Para el lector de Sun Tzu, la clave está en conocer muy bien las fortalezas y debilidades de las propias fuerzas.
Pero el Mariscal Arsuaga probablemente no ha leido a Sun Tzu, ni a su menos conocido -pero más útil- discípulo Sun Bin. Y cometió el mayor error que puede cometer cualquier Comandante: Elaborar una estrategia sin conocer las propias fuerzas: Gran parte de las milicias interneteras con las que Arsuaga contaba para que se aliaran a su causa se amotinaron y desertaron bajo el sedicioso argumento de que someter la vida a referéndum era una inmoralidad, entre otros muchos. De pronto, el Mariscal Arsuaga se vio forzado a asumir que era imposible lograr la convocatoria de Referéndum.
Eso, unido al hecho de que posiblemente el argumento de los desertores (con toda probabilidad una pandilla de votantes de AES) calara algo entre sus propias fuerzas le convenció para replantear su estrategia: Manifestación y punto. Y nada de referéndums y el referéndum nunca lo pedimos para animar a ir a la mani y la mani nunca tuvo nada que ver con el referéndum. Y vale ya.

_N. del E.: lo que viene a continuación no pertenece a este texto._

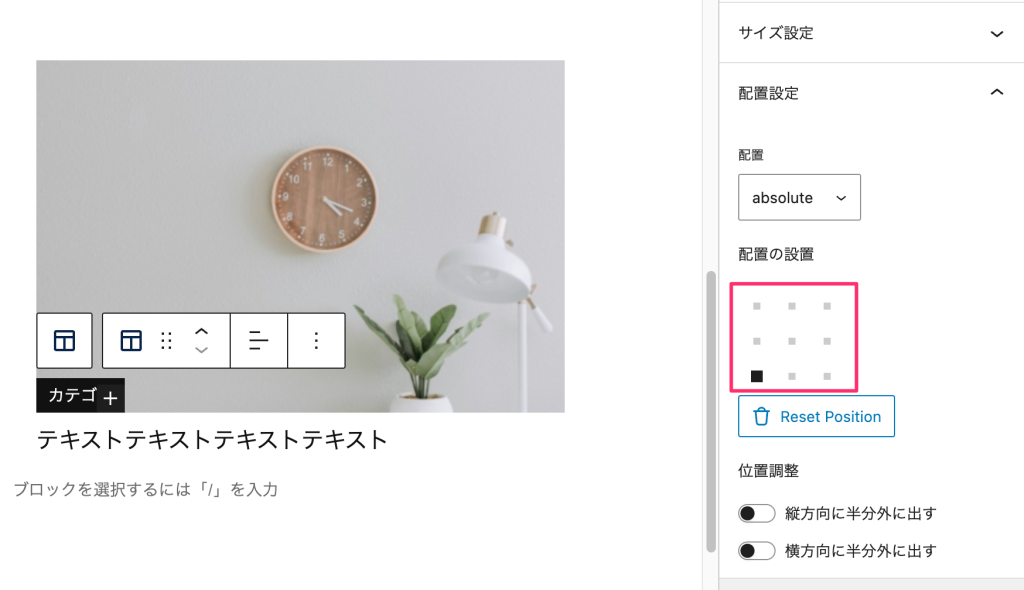This screenshot has width=1024, height=590.
Task: Click the カテゴ category label
Action: (x=72, y=395)
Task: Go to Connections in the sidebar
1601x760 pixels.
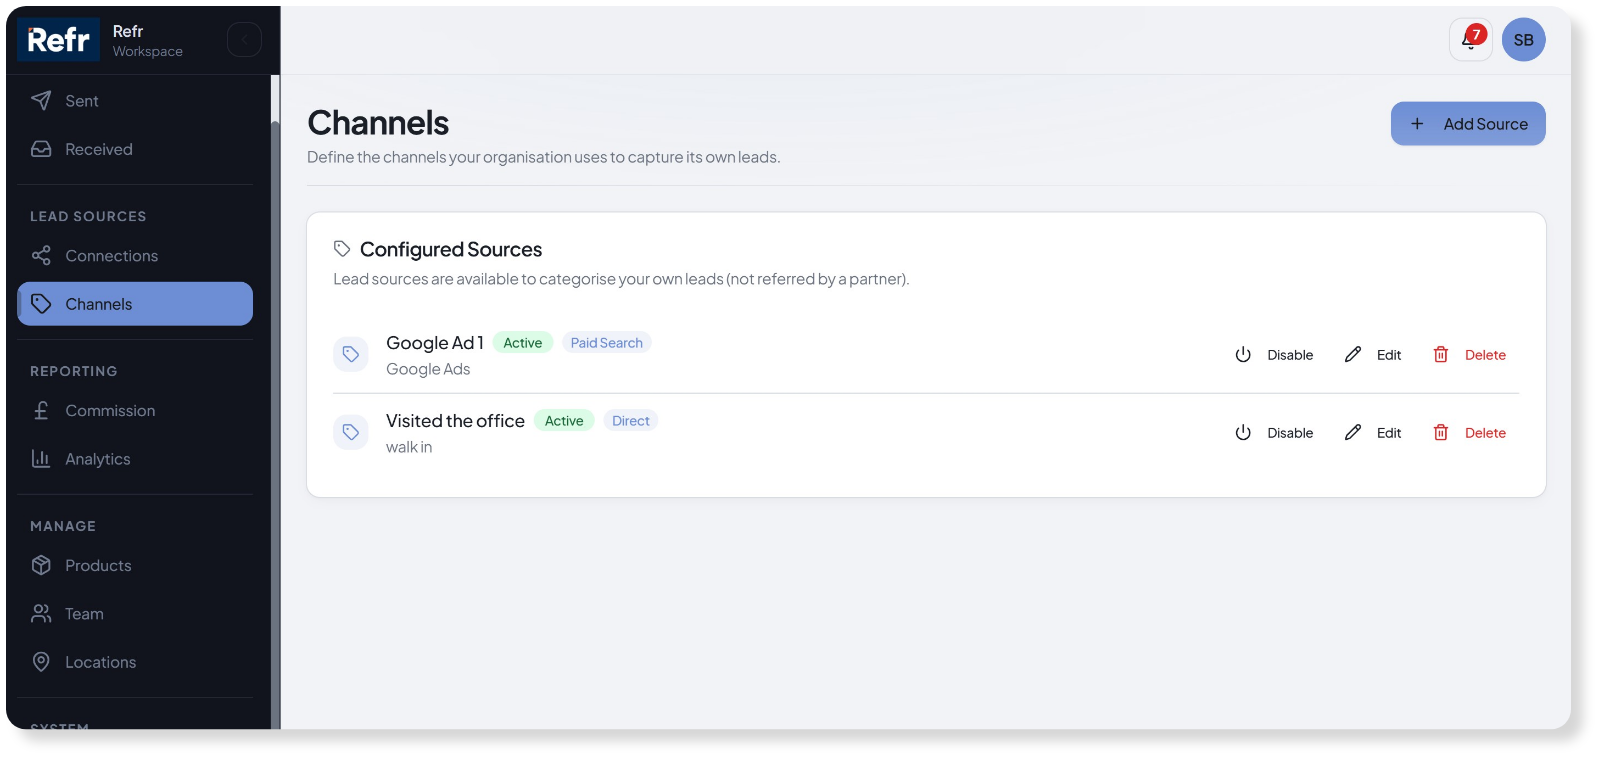Action: [111, 256]
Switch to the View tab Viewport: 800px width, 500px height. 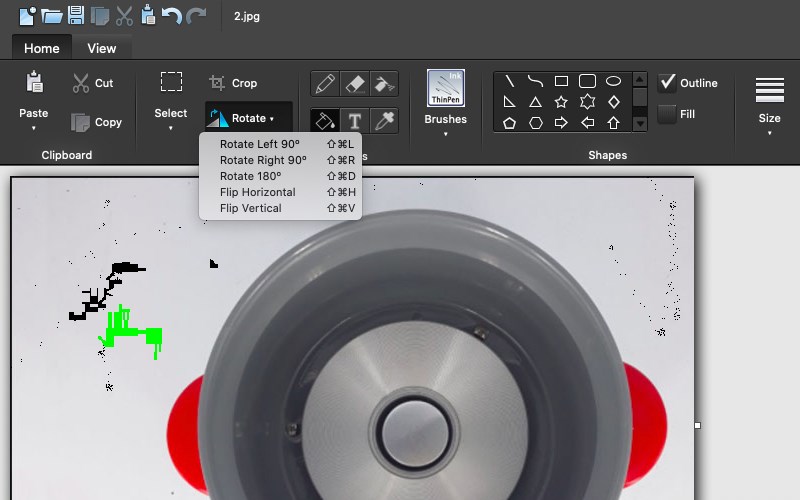tap(101, 48)

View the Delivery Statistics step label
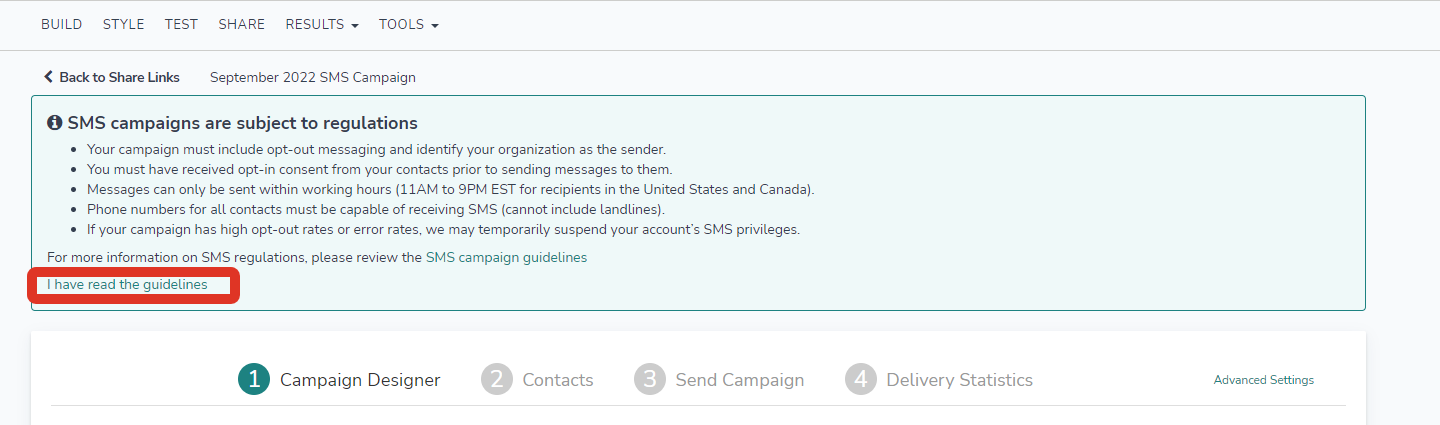coord(959,380)
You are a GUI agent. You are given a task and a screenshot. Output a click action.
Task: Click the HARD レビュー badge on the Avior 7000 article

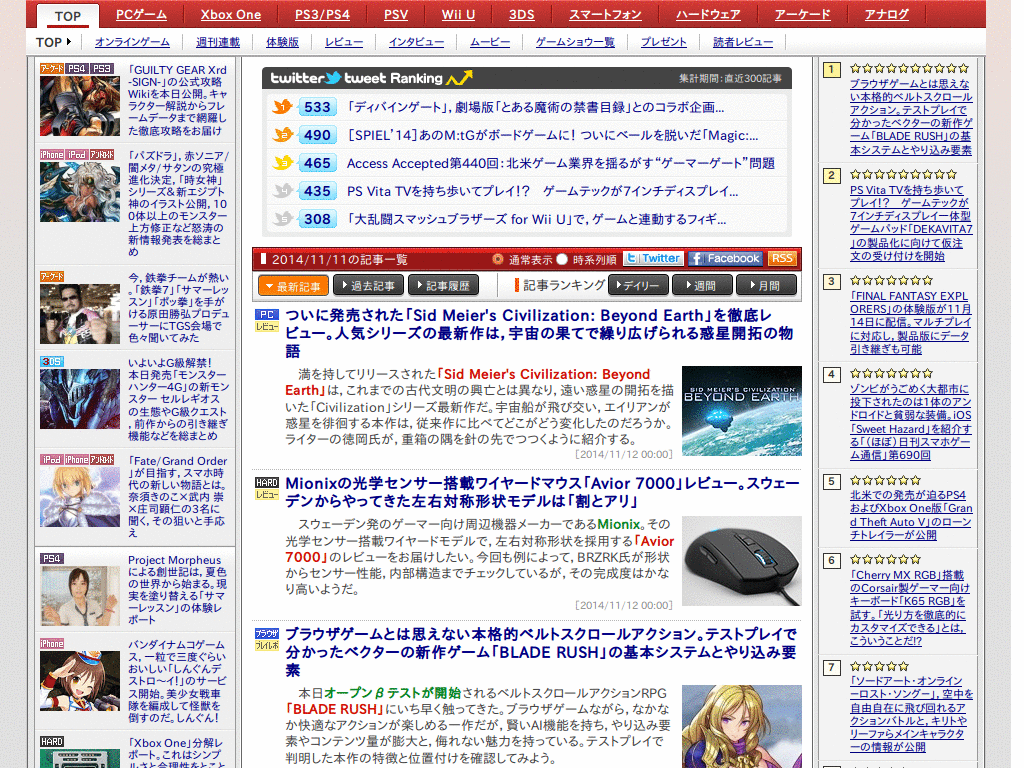click(269, 486)
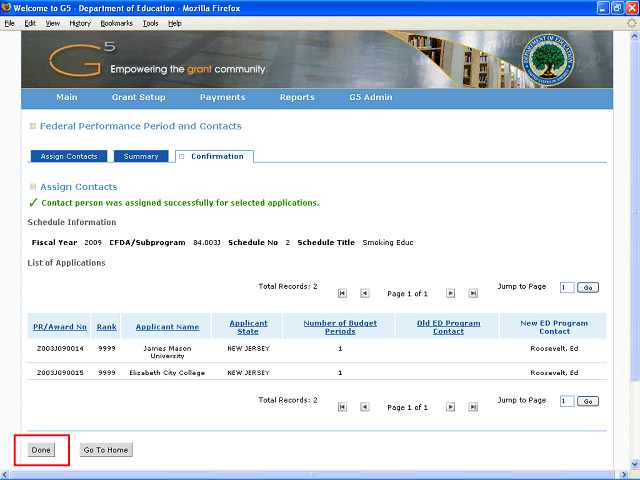Click the Go To Home button
Screen dimensions: 640x480
pos(105,450)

El como le salga a HazteOir esta convocatoria, está aún por verse. En mi opinión va a estrellarse, porque no va a contar con el abrumador apoyo mediático que sí es capaz de aportar el Foro Español de la Familia... y porque en Internet HazteOír ha quedado a la altura del betún.
Retirar una campaña tan ambiciosa como la que pretende forzar un referéndum tiene un coste en imagen importante. Y además, librado HO exclusivamente a la fuerza que pueda reunir por Internet, se encuentra con que los contestatarios llevan argumentaciones cada vez mejor hiladas. Como dicen por ahí, el Mariscal Arsuaga ya ha activado los protocolos de Control de Daños para tratar, al menos, de salvar los muebles en una batalla que no es en ningún caso contra el aborto ni por la vida, sino por ver quien es el Pastor Nº1 de las ovejitas del voto útil al Partido -abortista- Popular.